**PROBLEM DESCRIPTION**
Images are to be omitted, and the rest of the records reproduced exactly.

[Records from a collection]
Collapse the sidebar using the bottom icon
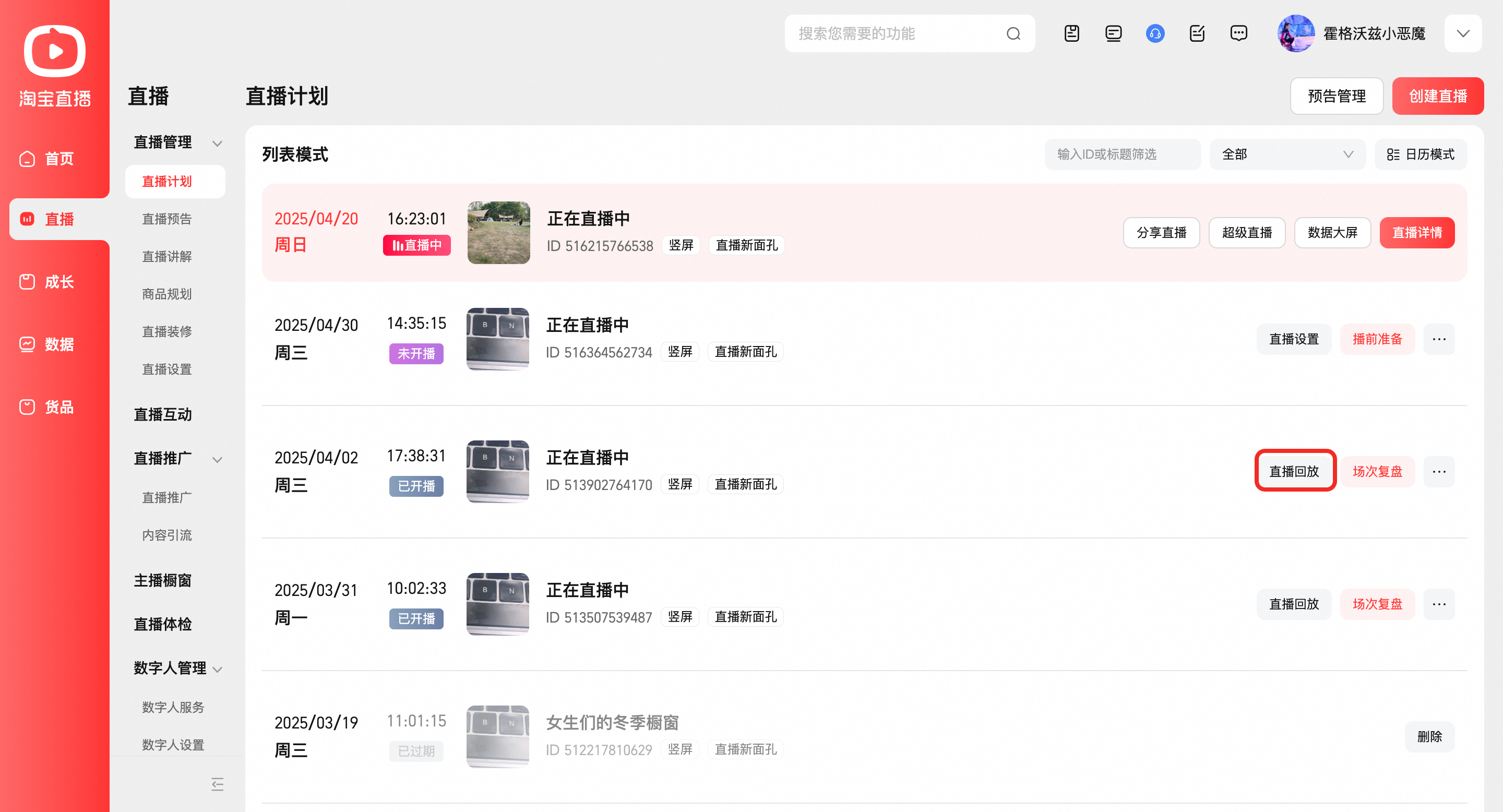 (217, 783)
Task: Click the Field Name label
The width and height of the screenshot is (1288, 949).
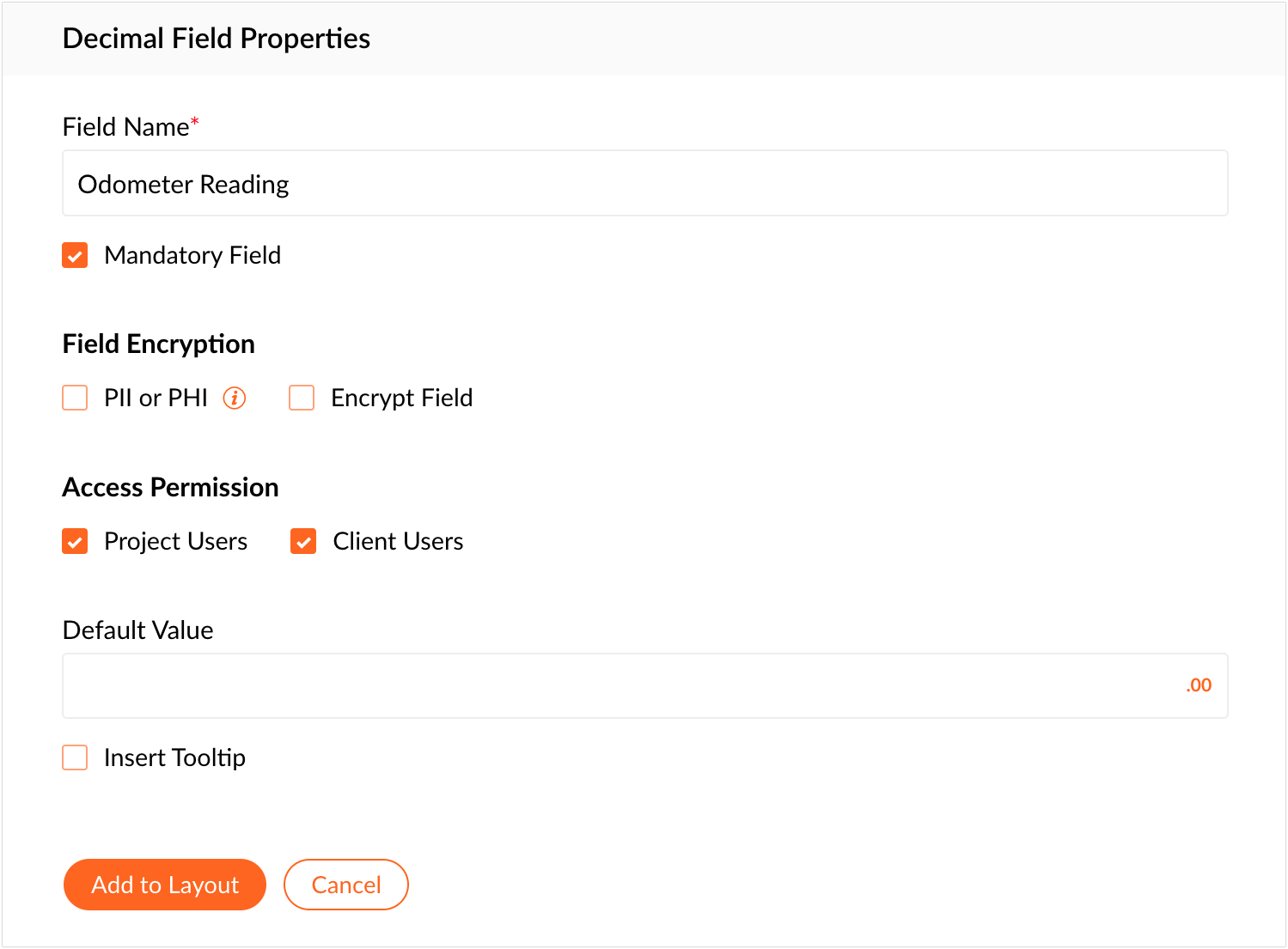Action: click(x=125, y=127)
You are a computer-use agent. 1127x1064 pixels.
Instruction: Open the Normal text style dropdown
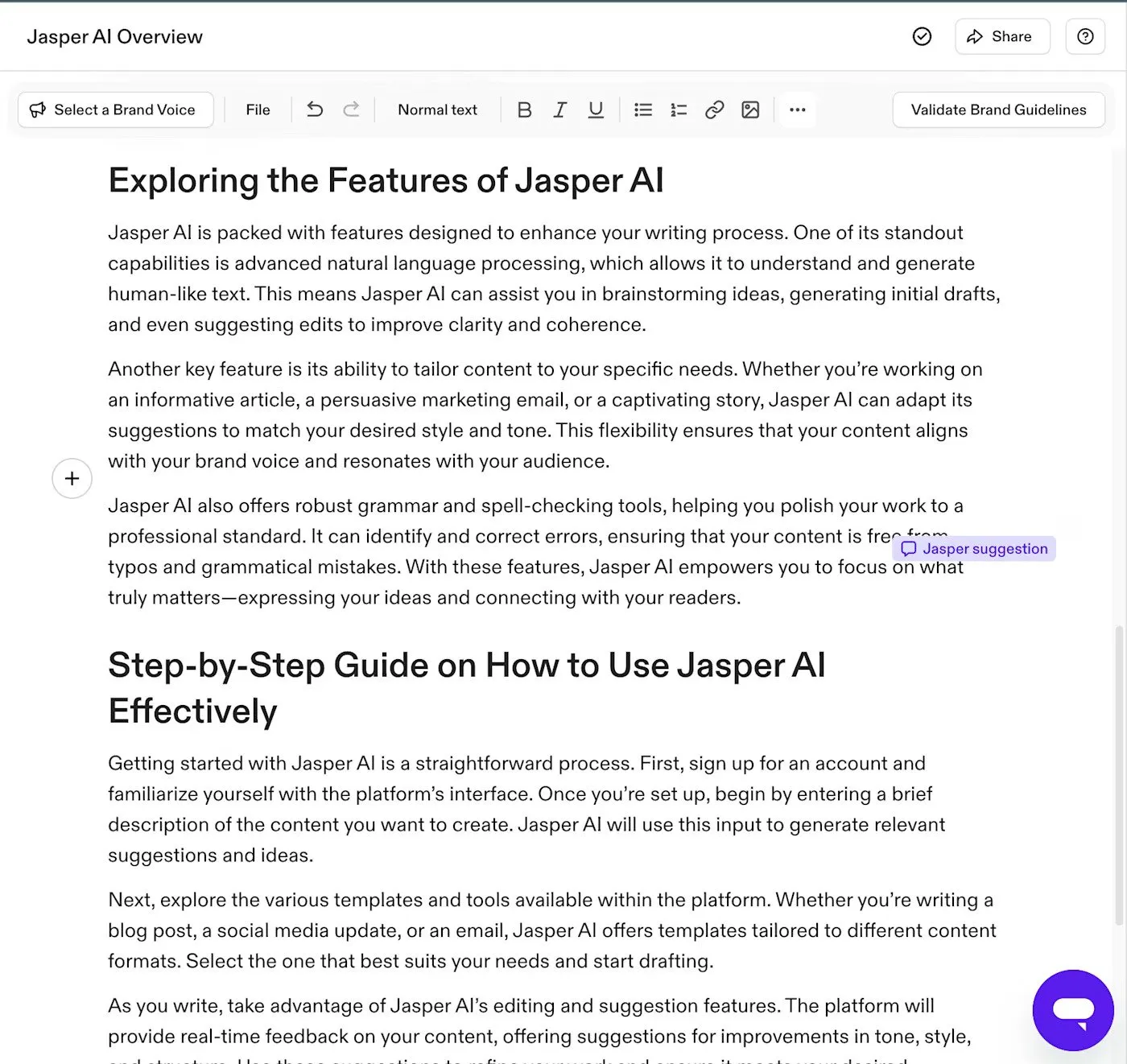click(437, 109)
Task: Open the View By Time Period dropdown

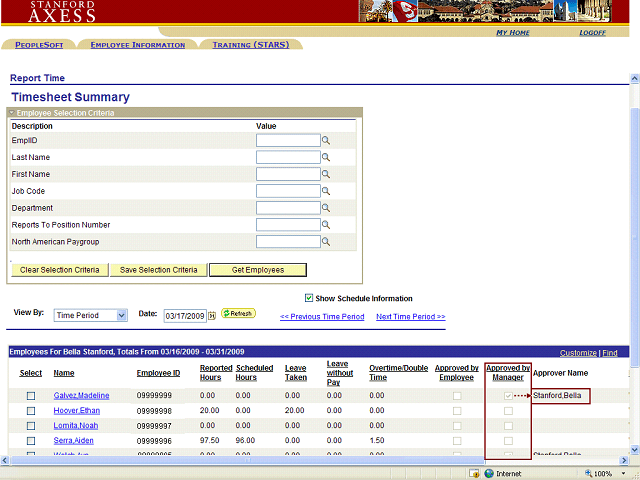Action: [91, 315]
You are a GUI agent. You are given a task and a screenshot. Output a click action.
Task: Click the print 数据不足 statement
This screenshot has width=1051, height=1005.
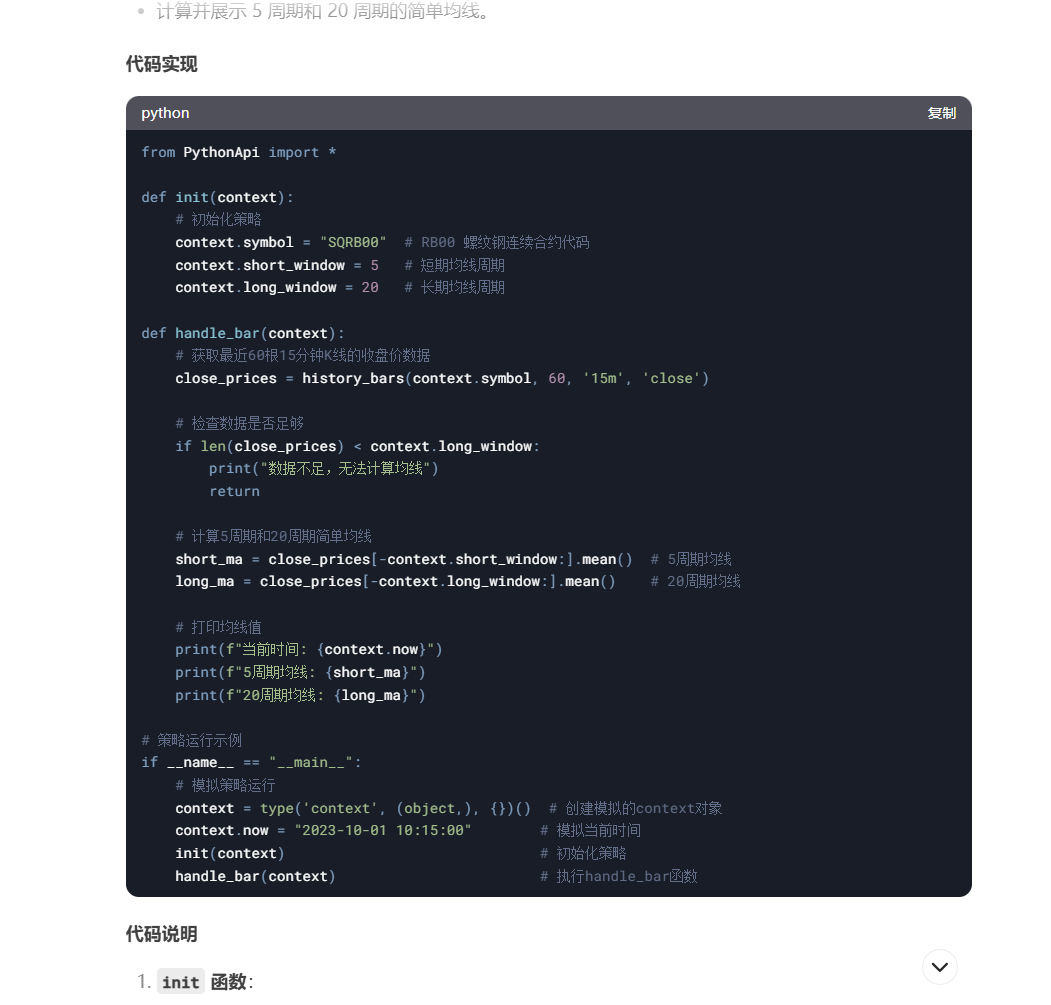[324, 468]
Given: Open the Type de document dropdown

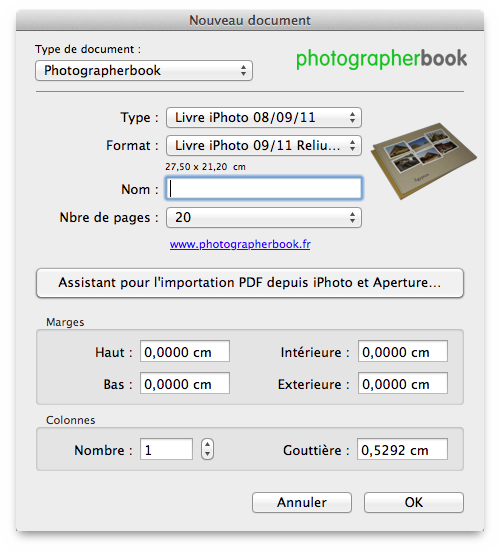Looking at the screenshot, I should click(x=144, y=71).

**RESPONSE TO THIS EXERCISE**
Collapse the sidebar using the bottom icon
 (217, 783)
Task: Click the Field Name label
The width and height of the screenshot is (1288, 949).
Action: click(x=125, y=127)
You are a computer-use agent. 1127x1064 pixels.
Instruction: Open the Normal text style dropdown
click(437, 109)
Task: Open the View By Time Period dropdown

Action: [91, 315]
You are a GUI agent. You are given a task and a screenshot. Output a click action.
Task: Click the print 数据不足 statement
This screenshot has width=1051, height=1005.
[324, 468]
Given: Open the Type de document dropdown

Looking at the screenshot, I should click(x=144, y=71).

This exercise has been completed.